Es en esta economía de base biológica donde las biorrefinerías tendrán un papel fundamental. España cuenta con una posición estratégica para el desarrollo e implementación de este tipo de refinerías que, en vez de utilizar combustibles fósiles como materia prima, emplea biomasa para generar tanto energía como biocombustibles, biomateriales y bioproductos, que pueden ser comercializados en el sector alimentario, químico, biotecnológico, textil, cosmético y farmacéutico. De esta manera, se cierran los ciclos productivos, se minimizan las emisiones de carbono, y se diversifica y se genera valor añadido al negocio.

¿Pero cuál es la clave de todo esto? Más allá de las ventajas energéticas, la biomasa tiene la capacidad de inducir beneficios medioambientales y socioeconómicos estratégicos para las regiones basados en modelos productivos sostenibles e innovadores (biocombustibles para descarbonizar el sector de la aviación, biometano como sustituto del gas natural, biomasa para generar bioenergía y bioproductos, el aprovechamiento íntegro de los subproductos del olivar, biorrefinerías para sacar el mayor provecho a los residuos urbanos, etc.).

Una apuesta valiosa

Si bien es importante la producción de bioenergía y de bioproductos, es más importante aún la capacidad que tiene el sector de generar valor añadido. La valorización energética de biomasas es una fuente de actividad económica con un marcado componente industrial y con capacidad destacada de generación y mantenimiento de empleo, especialmente en zonas rurales, que es donde se encuentran mayoritariamente los recursos biomásicos procedentes de los montes, los campos, las explotaciones ganaderas y las industrias.
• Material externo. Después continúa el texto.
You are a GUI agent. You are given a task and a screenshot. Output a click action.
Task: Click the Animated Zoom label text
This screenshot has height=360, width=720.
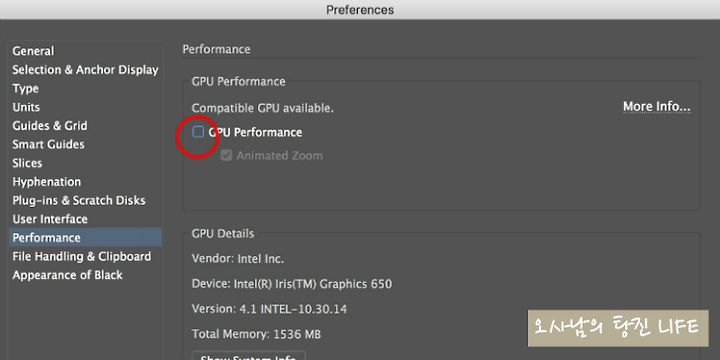pyautogui.click(x=280, y=156)
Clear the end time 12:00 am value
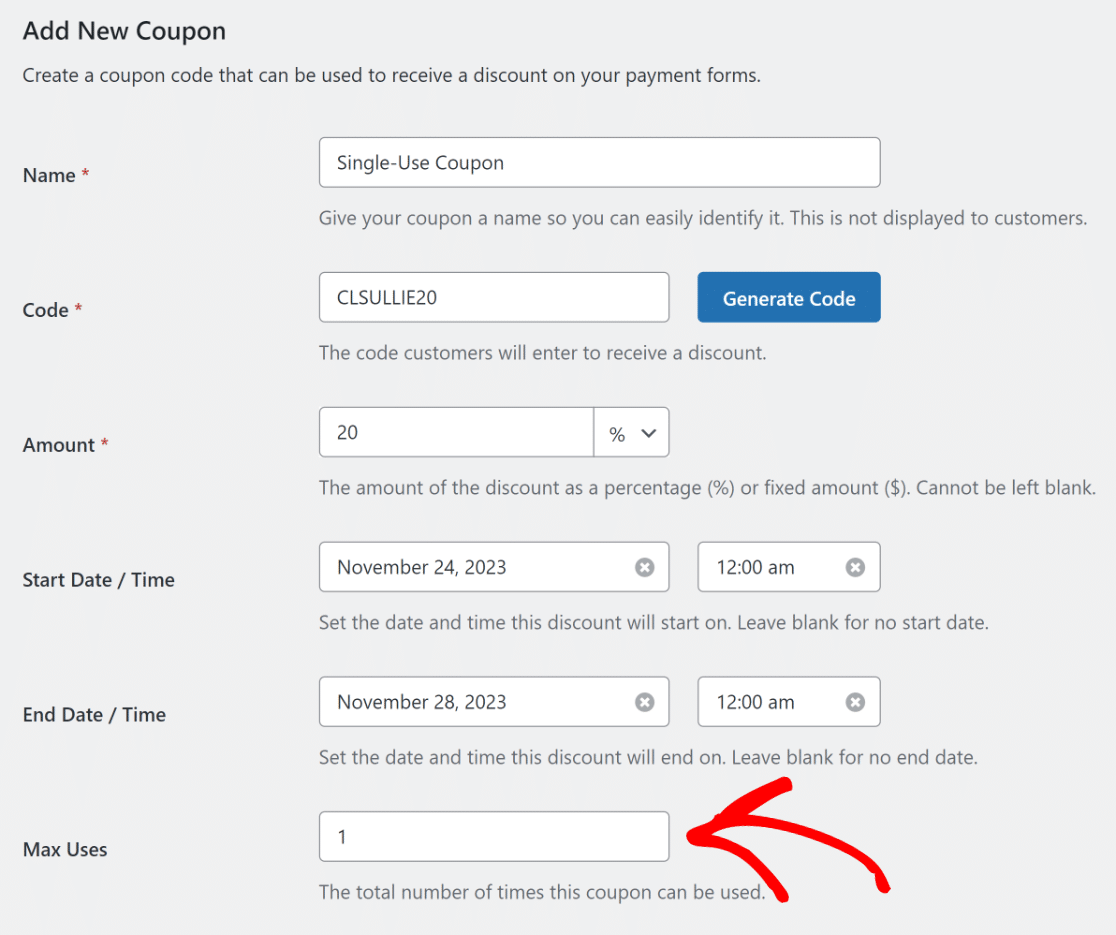 [x=855, y=702]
Esta capacidad de fomentar el empleo genera unos beneficios socioeconómicos muy importantes con unas connotaciones positivas para todo lo relacionado con la España vaciada y para ese reto demográfico y de transición justa al que se está enfrentando el país.
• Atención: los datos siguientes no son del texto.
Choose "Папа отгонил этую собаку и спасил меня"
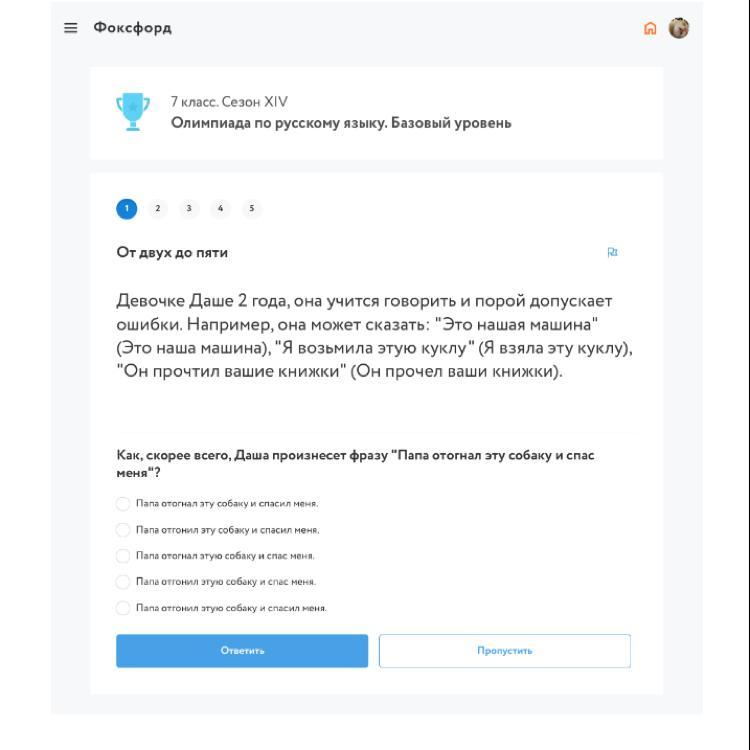 pos(123,607)
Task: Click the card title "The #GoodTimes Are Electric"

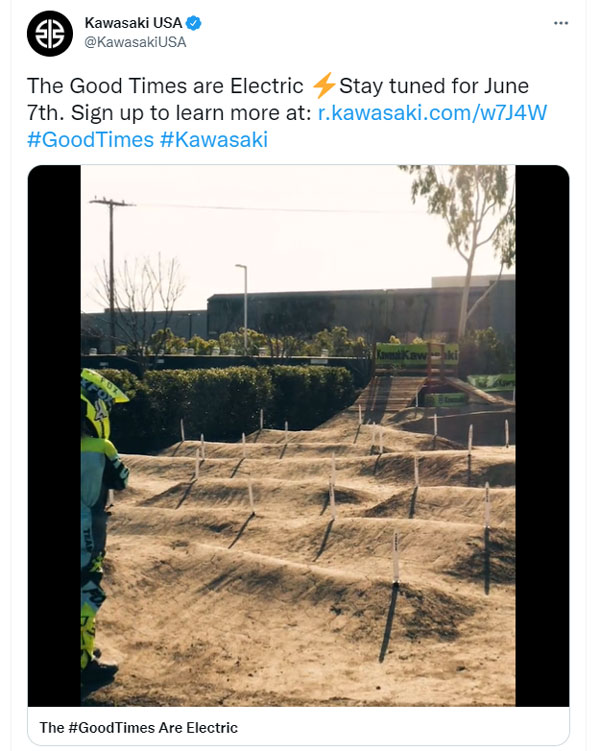Action: (x=139, y=727)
Asimismo, el valor añadido del uso de la biomasa como materia prima también ayuda a salvaguardar el medioambiente. La valorización y la gestión sostenible de las corrientes de subproductos y residuos contribuyen a la reducción de los incendios forestales, así como a la mitigación de las emisiones de CO2.
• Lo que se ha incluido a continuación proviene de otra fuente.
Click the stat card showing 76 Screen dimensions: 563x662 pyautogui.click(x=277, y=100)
Que la Tierra necesita ser socorrida es ya una realidad y todo apunta a que, si no se logran los objetivos de neutralidad marcados por la Unión Europea, las temperaturas extremas, las inundaciones, los incendios, e incluso las pandemias, se volverán habituales en nuestro día a día. Es por ello que resulta necesario diversificar, abrir el abanico de recursos y reutilizar o reciclar las biomasas que están a nuestros pies. Y es que España cuenta con el potencial suficiente para promover un modelo socioeconómico basado en el desarrollo sostenible que contribuya activamente a mitigar el cambio climático: la bioeconomía.